细胞器靶向的多参数协同精准分析光学传感器研究

Multi-parameter combination analysis has a great application in life science and medical applications. In this project, we are aiming to solve the vital problems in the field of multi-parameter sensing and imaging, which includes signal fast-decay, poor measurement stability, low precision, usage of large number and many kinds of sensors, uncontrollable distribution of sensors, and high imaging background. Simultaneously sensing and imaging intracellular key parameters (including oxygen, pH and temperature) was selected as an example to show our strategy in designing the targeted multiple nanosensor. We will start our research from screening and synthesizing high-performance fluorescent probes and sensing materials. The multiple nanosensor was constructed based on a new strategy called "space division". Sensing material will be divided into different functional regions according to their functionalities. Their surface will be modified with protecting polymer and targeting groups to form core/shell nanostructure and specifically direct the multiple sensor at an intracellular site of interest. This external surface will also act as a barrier to protect the internal optical probes and prevent their cross-talking to ions and other small molecules. This specially designed structure will allow all sensors have their optimized performances. The multiple optical signals will be analyzed using fluorescence lifetime based sensing and imaging technology, which can significantly improve sensor stability and measurement precision, greatly reduce imaging background, make signal separation easier, and prevent signal cross-talking. Through multi-parameter joint, compensation and reference analysis, we can use less sensors to gain more intracellular key parameters, which enables high-precision sensing at specific sites of interest, and makes real-time monitoring intracellular activities become possible. The application of these targeted multiple sensors will be extended to life science and disease diagnosis.

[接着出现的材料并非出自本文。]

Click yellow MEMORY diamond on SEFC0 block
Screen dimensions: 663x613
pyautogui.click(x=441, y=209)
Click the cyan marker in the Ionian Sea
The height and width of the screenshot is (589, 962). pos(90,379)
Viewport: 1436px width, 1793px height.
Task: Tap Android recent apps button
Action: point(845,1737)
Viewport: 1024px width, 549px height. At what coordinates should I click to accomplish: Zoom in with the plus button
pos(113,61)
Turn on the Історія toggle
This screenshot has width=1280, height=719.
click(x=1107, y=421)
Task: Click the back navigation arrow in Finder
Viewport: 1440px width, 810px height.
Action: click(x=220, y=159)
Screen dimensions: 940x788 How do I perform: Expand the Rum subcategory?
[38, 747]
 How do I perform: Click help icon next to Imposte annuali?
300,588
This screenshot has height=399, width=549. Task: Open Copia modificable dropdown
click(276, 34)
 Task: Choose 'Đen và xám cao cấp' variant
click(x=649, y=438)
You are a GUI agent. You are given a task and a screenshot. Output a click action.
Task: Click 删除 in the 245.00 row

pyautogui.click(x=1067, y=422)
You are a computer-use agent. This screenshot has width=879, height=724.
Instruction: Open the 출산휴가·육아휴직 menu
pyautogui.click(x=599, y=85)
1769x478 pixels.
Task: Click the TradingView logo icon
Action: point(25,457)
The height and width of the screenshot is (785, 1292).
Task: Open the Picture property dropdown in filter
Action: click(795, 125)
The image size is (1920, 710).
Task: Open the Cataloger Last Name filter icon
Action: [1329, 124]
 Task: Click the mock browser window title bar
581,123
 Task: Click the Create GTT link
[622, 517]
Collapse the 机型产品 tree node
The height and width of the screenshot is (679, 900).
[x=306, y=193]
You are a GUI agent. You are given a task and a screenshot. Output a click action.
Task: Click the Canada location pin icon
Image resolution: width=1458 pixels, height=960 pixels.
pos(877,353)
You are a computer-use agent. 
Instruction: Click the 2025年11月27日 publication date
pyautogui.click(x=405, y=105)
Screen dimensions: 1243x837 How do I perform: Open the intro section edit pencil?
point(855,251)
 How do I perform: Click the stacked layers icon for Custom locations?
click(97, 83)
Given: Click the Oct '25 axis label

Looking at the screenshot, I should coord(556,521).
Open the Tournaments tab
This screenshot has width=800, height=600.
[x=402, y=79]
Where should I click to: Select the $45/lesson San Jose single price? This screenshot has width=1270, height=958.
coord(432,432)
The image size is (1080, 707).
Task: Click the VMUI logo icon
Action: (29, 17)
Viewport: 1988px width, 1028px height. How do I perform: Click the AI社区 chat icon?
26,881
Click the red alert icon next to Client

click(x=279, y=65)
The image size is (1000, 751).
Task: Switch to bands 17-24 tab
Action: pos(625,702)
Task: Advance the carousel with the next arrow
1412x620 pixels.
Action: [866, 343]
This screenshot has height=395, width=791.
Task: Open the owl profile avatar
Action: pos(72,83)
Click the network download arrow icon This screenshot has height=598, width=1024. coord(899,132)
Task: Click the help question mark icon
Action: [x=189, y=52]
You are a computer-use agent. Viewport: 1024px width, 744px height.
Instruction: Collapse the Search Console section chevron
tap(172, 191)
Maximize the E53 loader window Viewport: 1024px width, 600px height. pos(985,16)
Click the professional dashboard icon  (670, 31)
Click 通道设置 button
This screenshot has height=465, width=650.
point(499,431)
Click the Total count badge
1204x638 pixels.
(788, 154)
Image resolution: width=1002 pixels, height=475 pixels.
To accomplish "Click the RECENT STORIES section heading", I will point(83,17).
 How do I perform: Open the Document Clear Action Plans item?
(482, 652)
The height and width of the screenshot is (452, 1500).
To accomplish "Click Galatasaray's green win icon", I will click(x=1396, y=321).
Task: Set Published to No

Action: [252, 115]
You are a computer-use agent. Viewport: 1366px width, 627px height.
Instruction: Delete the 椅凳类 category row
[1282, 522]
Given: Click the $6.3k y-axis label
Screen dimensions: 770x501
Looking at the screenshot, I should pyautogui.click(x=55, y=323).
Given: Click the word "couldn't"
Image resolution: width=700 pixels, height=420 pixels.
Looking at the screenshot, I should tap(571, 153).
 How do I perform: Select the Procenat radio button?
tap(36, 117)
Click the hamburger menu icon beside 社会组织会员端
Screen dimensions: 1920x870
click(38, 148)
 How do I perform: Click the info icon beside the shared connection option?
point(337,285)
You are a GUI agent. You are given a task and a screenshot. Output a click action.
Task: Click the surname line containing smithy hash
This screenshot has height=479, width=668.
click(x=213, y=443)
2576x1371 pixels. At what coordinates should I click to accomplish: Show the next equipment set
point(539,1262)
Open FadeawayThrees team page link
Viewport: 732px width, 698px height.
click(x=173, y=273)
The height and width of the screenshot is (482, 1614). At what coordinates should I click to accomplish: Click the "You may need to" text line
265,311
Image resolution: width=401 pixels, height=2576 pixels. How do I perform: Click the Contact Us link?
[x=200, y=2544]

多参数联合分析在探究生命过程和疾病诊疗领域具有极其重要的生物学和医学价值，本项目针对多参数荧光成像分析中信号衰减快、测量稳定性差、准确度低、传感器使用种类多、数量大、细胞内分布不可控、无法定位分析、荧光成像背景过高等关键难题，以氧气、pH和温度多参数检测传感器为例，筛选、合成高性能荧光探针和传感材料，并以“空间分割”新策略为主线，对同一纳米材料根据功用进行三维空间划区和修饰，构建具有靶向细胞器/受体能力的多参数协同检测纳米传感器，使各传感器能发挥其最佳性能。并建立以荧光寿命测量为核心的多通道协同精准成像分析新技术，通过多参数联合、补偿和参比分析，解决多参数分析中信号串扰和分离难题，提高传感器的稳定性和测量精度，大幅度降低成像背景干扰，实现使用更少传感器得到细胞内更多参数的高空间分辨、精确定位的精准成像分析，使实时跟踪细胞内动态变化成为可能，并拓展多参数传感器在生命科学和疾病综合诊疗中的应用

本项目针对多参数荧光成像分析中测量稳定性差、准确度低、传感器使用种类多、数量大、细胞内分布不可控等关键难题，提出以“空间分割”新策略为基础，设计和合成集多探针于一身的多参数纳米传感器，用于细胞内关键参数的同时检测，从而大幅度减少纳米传感器的用量，降低对细胞正常生命活动过程的影响。研究结果表明项目提出的"空间分割"策略是实现在纳米尺度高度集成多种荧光染料，并实现细胞尺度多参数测量的关键。研究工作应用该策略成功设计合成了3类多参数纳米传感器。这种新策略不仅可以有效地提高染料在纳米多参数传感器中的浓度，有利于增强其亮度；而且能有效地避免染料之间发生浓度淬灭和荧光共振能量转移，从而简化信号分离和分析过程，有利于精准实现细胞内多参数的同时测量。项目执行过程中建立了高效细胞器靶向基团修饰的新方法和荧光染料固定化新技术，制备出发光亮度高、靶向定位效果好、稳定性高的多参数纳米传感器。为了解决多参数分析中的信号分离问题，研究工作发展了基于门控技术的快速磷光寿命测量技术，并与显微成像技术相结合，搭建出了快速磷光寿命成像新装置；利用该装置实现了细胞内溶解氧浓度、Cl-浓度的高稳定、长时间追踪测量；项目执行中还利用快速磷光寿命成像系统测量精准这一技术特点，与氧传感技术相结合，拓展该系统的应用领域，开发出一种基于组合化学策略、不可复制的新型高安全荧光防伪加密技术。项目执行过程中所产生的新装置、新算法、新技术和新材料不仅为研究细胞动态变化工程提供了必需的工具，而且可用于细胞培养过程的监控、疾病机理的研究，高安全防伪加密技术可用于身份核验等一些高级别的安全应用场合。